Since then, Shaver has coached 33 NCAA champion athletes, who have won 45 national titles; 18 Olympians, four of whom have won medals; and 48 Southeastern Conference champion athletes, who won 106 titles. He was also named the 2008 NCAA Women’s Outdoor Coach of the Year after the Lady Tigers won the national title that season.
“Our ultimate goal is to win championships,” Shaver said. “Of course in 2008 when we won the women’s championship, that was a highlight because primarily I had thought that group of women had worked extremely hard and really did deserve it.”
Shaver came to Baton Rouge after a four-year stint as an assistant coach at Auburn. He also spent six seasons as the men’s and women’s head coach at Barton Community College in Great Bend, Kan., In 1991, the women’s team won the first junior college “National Triple Crown,” sweeping the cross country, indoor and outdoor track titles.
“At any level, if you can be successful competing with those at your same level … it’s a great tribute,” Shaver said. “Track coaches are really unique from that the standpoint that you have to be a really good administrator to manage the total numbers of people that we manage.”
Shaver had no easy task following one of the most successful coaches in NCAA history. Henry won 25 national titles in his 16 years at LSU and was awarded NCAA Coach of the Year four times during that span before leaving for Texas A&M.
“What made the transition relatively easy for me was that I had been a head coach before,” Shaver said. “Number two was Coach Henry, being the excellent leader that he was. I learned a lot and was fortunate enough that he let me do a lot while he was here.”
Shaver took over the head coaching job in 2004, the year after Henry guided the men’s and women’s indoor programs to national titles, with the women winning for the third year in a row.
“The first year transition was a really smooth move,” said Bennie Brazell, LSU assistant coach and former track standout. “It really wasn’t that much of a transition, because you have to realize that Coach [Shaver] had been under Coach [Henry] for all those years.”
Brazell is the newest addition to Shaver’s staff, where he works with the sprinters and hurdlers. Brazell was also a member of the team in Shaver’s first season as head coach.
Brazell, a dual-sport athlete and member of the 2003 football national championship team, says his former coach doesn’t typically watch over his shoulder, but the coaches do maintain a close relationship.
“If I have a question, I always go to him,” Brazell said. “I feel like I always cover myself by going to talk to him, ask more questions, learn more things. Even when we’re eating I’ll ask him, ‘Hey Coach, is there anything I need to work on or improve on?'”

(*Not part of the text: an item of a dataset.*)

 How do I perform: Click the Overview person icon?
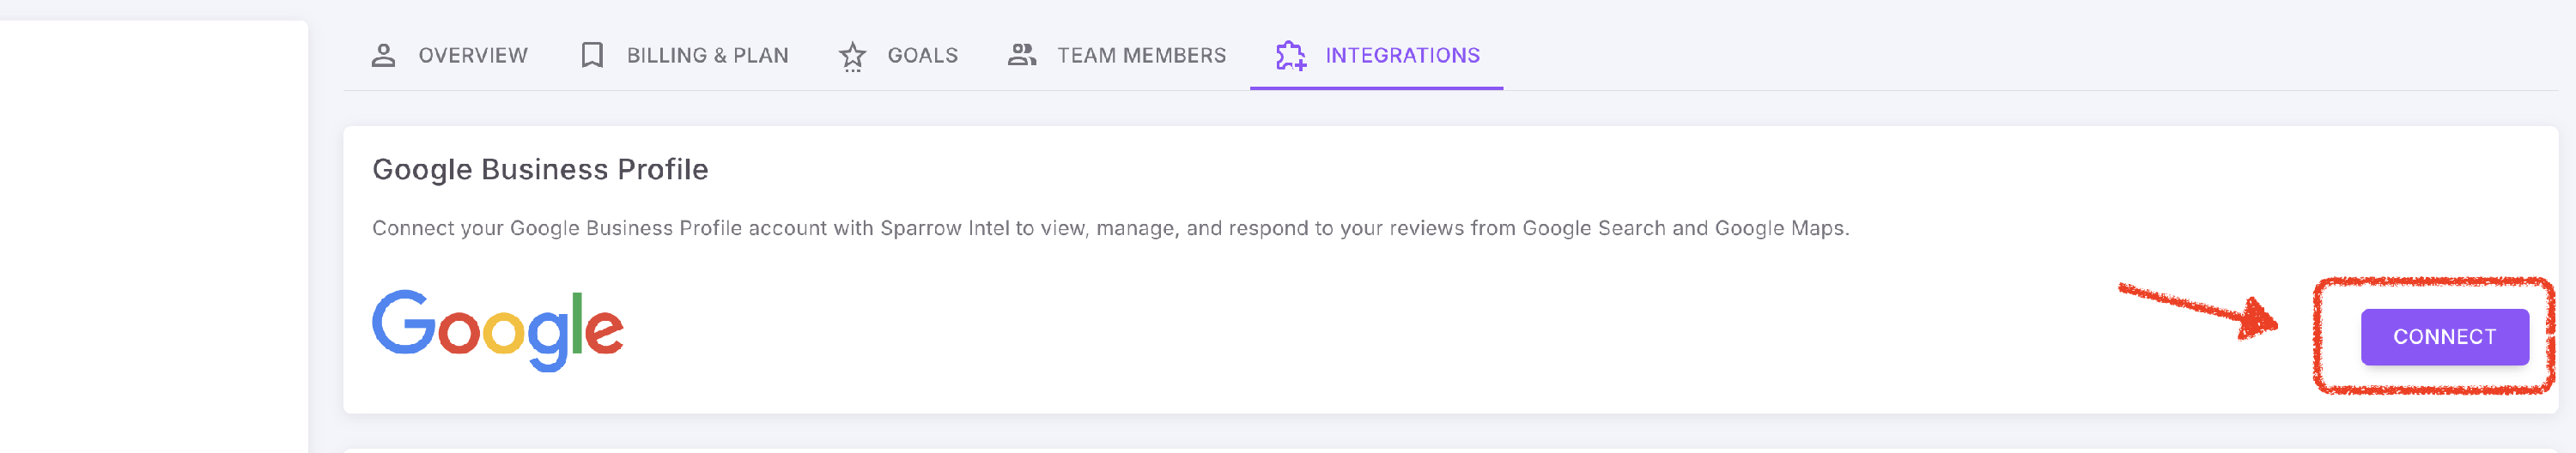click(383, 55)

Assistant head coach and middle distance coach Mark Elliott joined the program a year before Shaver and has remained a staple for the Tigers ever since. He’s the only other remaining coach from the Henry era and the only one who has stayed with Shaver throughout his eight years as head coach.

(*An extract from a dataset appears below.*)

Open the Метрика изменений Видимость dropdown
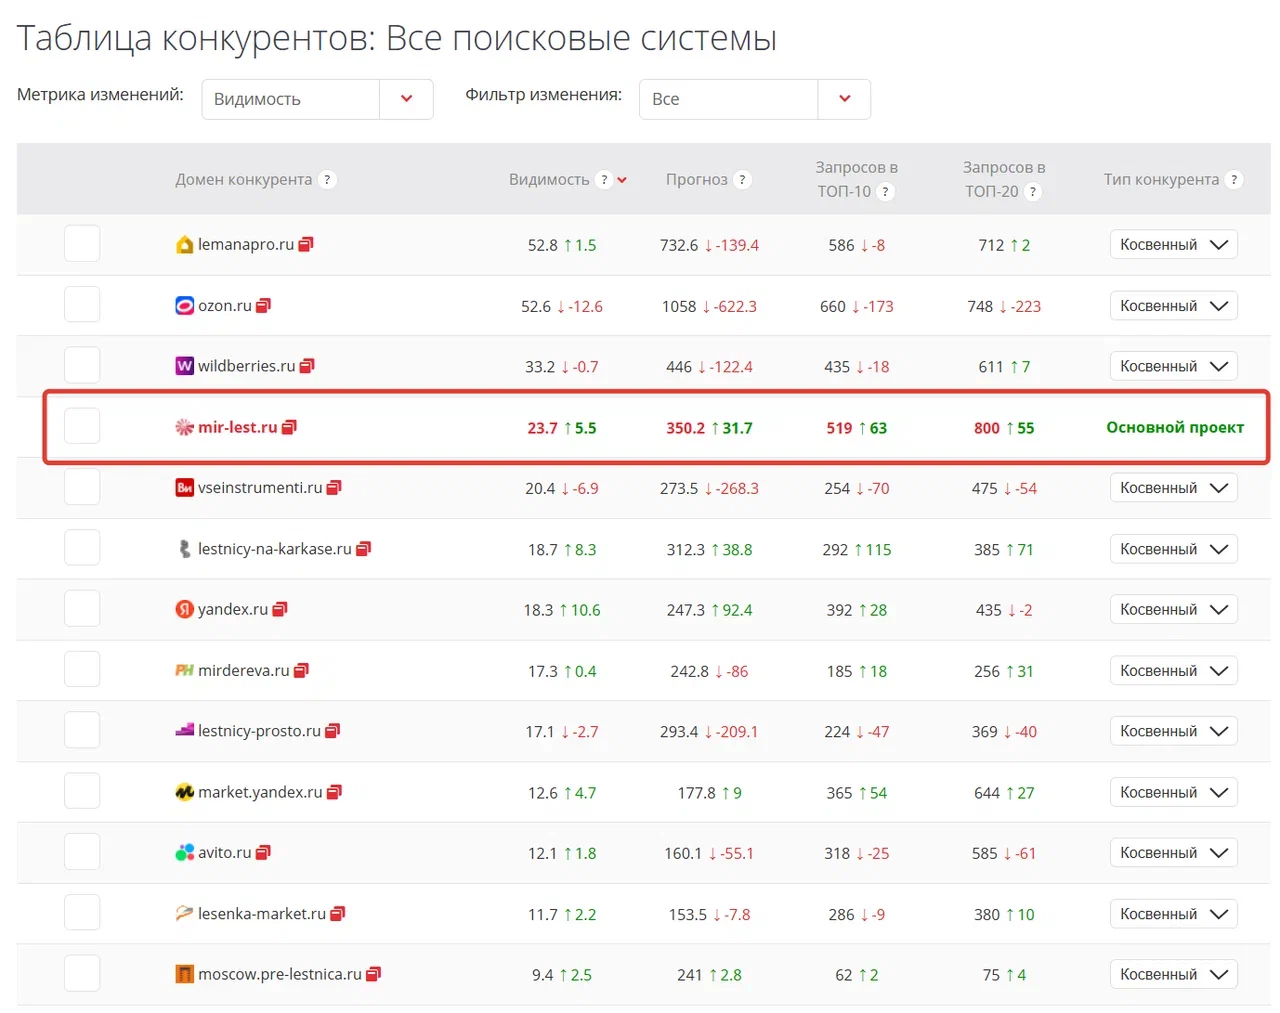The width and height of the screenshot is (1280, 1013). coord(317,99)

“We’re still co-workers, but we went from being both assistant coaches to now he’s the head coach,” Elliott said. “Our relations stay the same. We all love LSU and want to see it do well and want to win, but it’s still that head coach-assistant coach relationship.”

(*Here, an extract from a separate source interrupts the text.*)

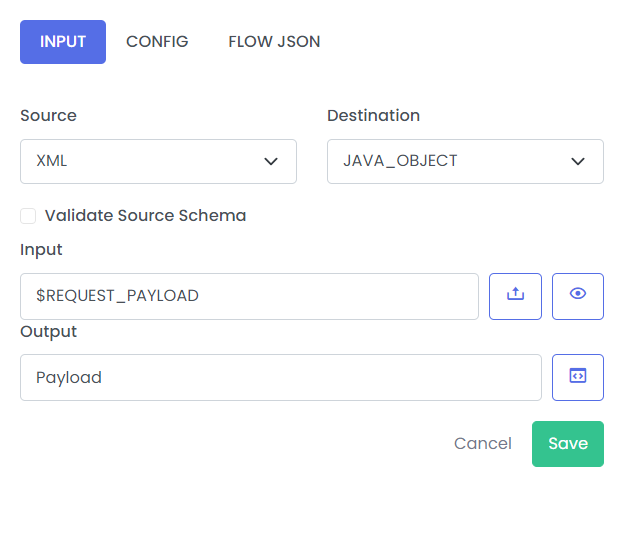Click the chevron arrow in the Destination dropdown
The image size is (623, 536).
(x=577, y=162)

Shaver has won only one national title as LSU’s head coach, but currently has the Tigers in position for another run at the championship, with the Lady Tigers currently ranked No. 2 and the Tigers No. 3.
“We’re constantly trying to improve the program from the fan base to the facility,” Shaver said. “It’s very important to us for our athletes to show improvement from one year to the next.”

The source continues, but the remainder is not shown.